By Omar Arafat, MBA, CRA, RT(R)
With information becoming so easily available in today’s health care landscape, it can be a daunting task to find organization throughout the chaos each day brings. This is why it is critical to have a department framework to help prioritize tasks and help leaders make decisions with intention. University Hospitals’ Diagnostic Institute in Cleveland, Ohio, has implemented an operating and communications plan that intends to simplify and align actions with purpose. The best outcomes derive from highly engaged teams who are on the same page and understand that within a rapidly changing environment comes an inherent need to be organized.
Meeting Standards
Leadership roles often come with frequent and crucial meetings for a vast assortment of matters.

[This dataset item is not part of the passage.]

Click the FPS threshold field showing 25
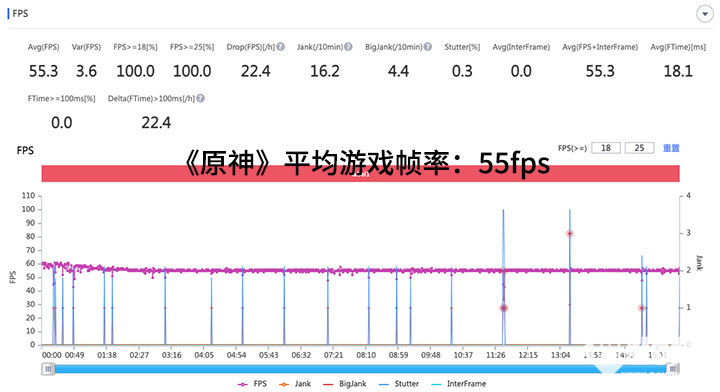720x392 pixels. click(x=639, y=148)
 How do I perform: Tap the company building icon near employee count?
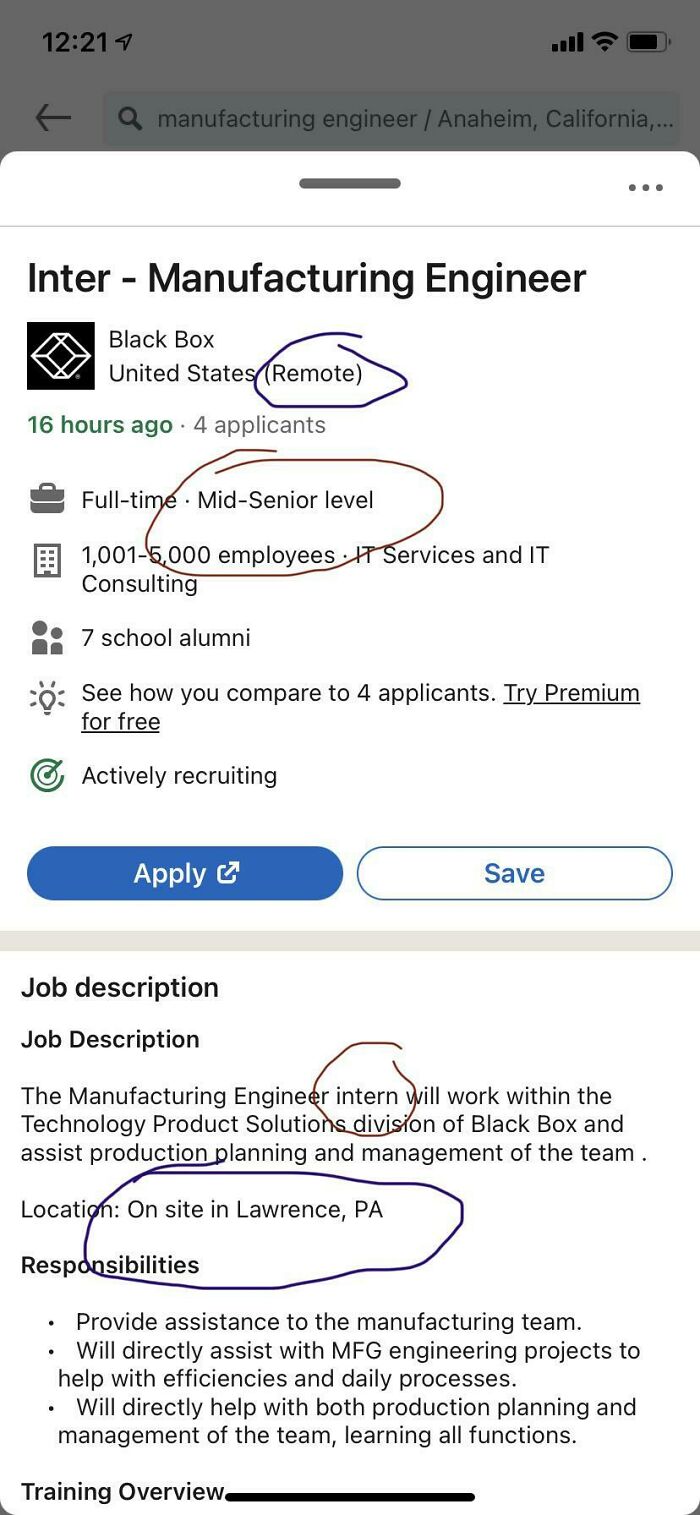point(45,555)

It’s often noticeable that more meetings is not synonymous with more results, in fact, it can mean the exact opposite. To no one individual’s fault, it’s not always an easy undertaking guiding a group of stakeholders (often times remotely) to come to a collective decision or find resolution. Starting on time, starting at an inconvenient time (seriously, who puts meetings on at 4:30 p.m. on Friday?), talking in circles, and even forgetting the main topic are all common reasons why most leaders find the majority of meetings ineffective. The Diagnostic Institute streamlines meetings in several ways: 25 and 45 minute increments, no meetings before 8 a.m., after 4 p.m., after 12 p.m. on Fridays and no standing meetings on Fridays. Starting on time, using a standard meeting template for meeting minutes, topics and action items contribute to effective meetings that gives all involved a chance to prepare in between the next gathering and come prepared. Situation, Background, Assessment, and Recommendation or Resolution (SBAR) is a tool that must be used when communicating about critical situations. Within four sentences or less, key participants are now able to resourcefully communicate without getting off topic or sending a short novel that makes everyone late to their next meeting.
Email Etiquette
Emails sent with high importance require response within 24 hours, while general email requests require 48 hours (minimum acknowledge of receipt and estimated ETA of response). By following these guidelines, there won’t be a need to hunt down the individual who hasn’t responded in months until it eventually turns into a meeting or falls of the radar completely. In addition, today’s lunch plans do not qualify as an email of high importance. The Diagnostic Institute helps leaders understand what truly should be high importance by considering items such as strategic alignment, resource availability, patient and/or employee impact, compliance and risk management, and return on investment (ROI). Mission critical communications response time caps at one hour and should come in a form of more direct communication such as a phone call, text message or instant message. Mission critical items include safety, quality, reputation or operational issues.
Conclusion
The radiology field has been progressing rapidly over the years through the use of enhanced equipment and highly sophisticated technology. The framework of internal operations and communication, however, has not progressed at the level needed to keep our teams engaged. It’s absolutely necessary to equip our leaders to have the time to support our most important asset: our teams.
– Omar Arafat, MBA, CRA, RT(R), is a radiology manager with Manager, Radiology University Hospitals Parma Medical Center.